DOCTOR'S VIEW ARCHIVE

What ARE Little Boys & Girls Made Of?

JACKSONVILLE, FLORIDA-"What are little boys made of? Snips and snails, and puppy dogs' tails; That's what little boys are made of." according to the old nursery rhyme. The next verse, of course, addresses the parallel question: "What are little girls made of? Sugar and spice, and everything nice; That's what little girls are made of."

The behavioral differences between boys and girls continue to be a matter of common wisdom. For example, there was a front-page article in The New York Times on June 15 about the children of Robert F. ("Bobby") Kennedy. The reporter Deborah Sontag noted that, among Bobby's 11 children: "It was accepted that the boys had more problems than the girls, because as Mrs. Kennedy Townsend (the eldest of Bobby's offspring) said, 'boys in general get in trouble more.'"
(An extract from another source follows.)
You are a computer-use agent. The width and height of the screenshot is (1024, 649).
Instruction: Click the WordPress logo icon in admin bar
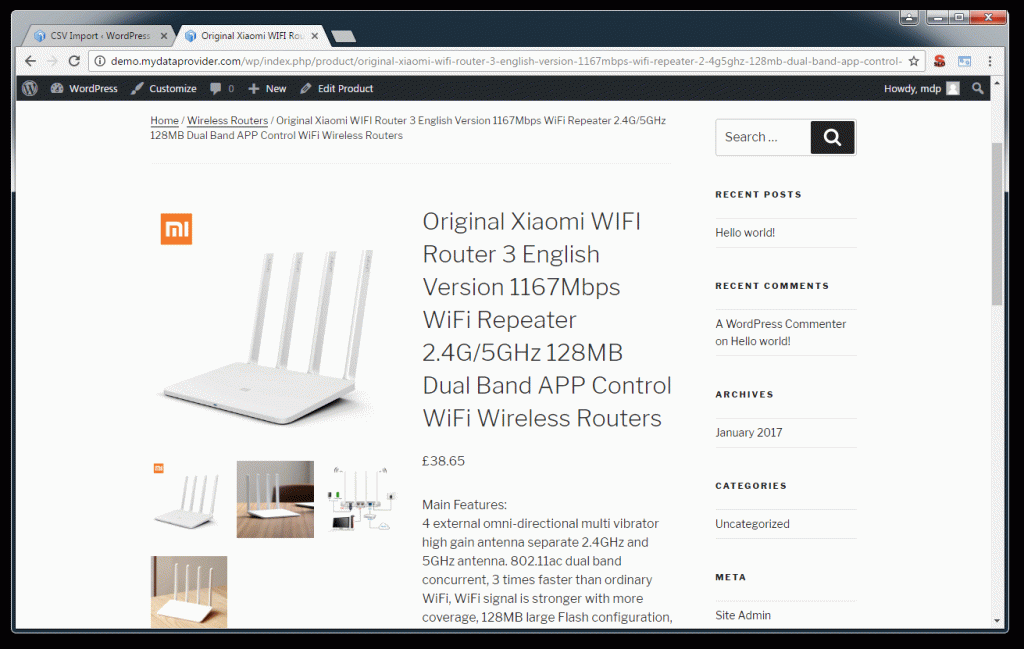point(29,88)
Do boys "get in trouble more?" Even more basically, do boys and girls engage in different behaviors? If so, why? Is it all learned through our experiences (environmental)? Or, do our genes play a role, perhaps in pre-programming our behavior?

What may be truly different between boys' and girls' behaviors may not have to with boys' snips and snails and puppy dogs' tails or with girls' sugar and spice levels. Instead, it may have to do with differences between their X chromosomes.

That is what is proposed in a provocative study published this week in the eminent British journal Nature (1997;volume 387, page 705). The paper is entitled "Evidence from Turner's syndrome of an imprinted X-linked locus affecting cognitive function."

Boys (XY) always receive their single X chromosome from their mother while girls (XX) receive an X from their mother and an X from their father. As far as X chromosomes go, what separates boys from girls is not only that girls have two X chromosomes but that only girls have an X chromosome from their father (a paternal X).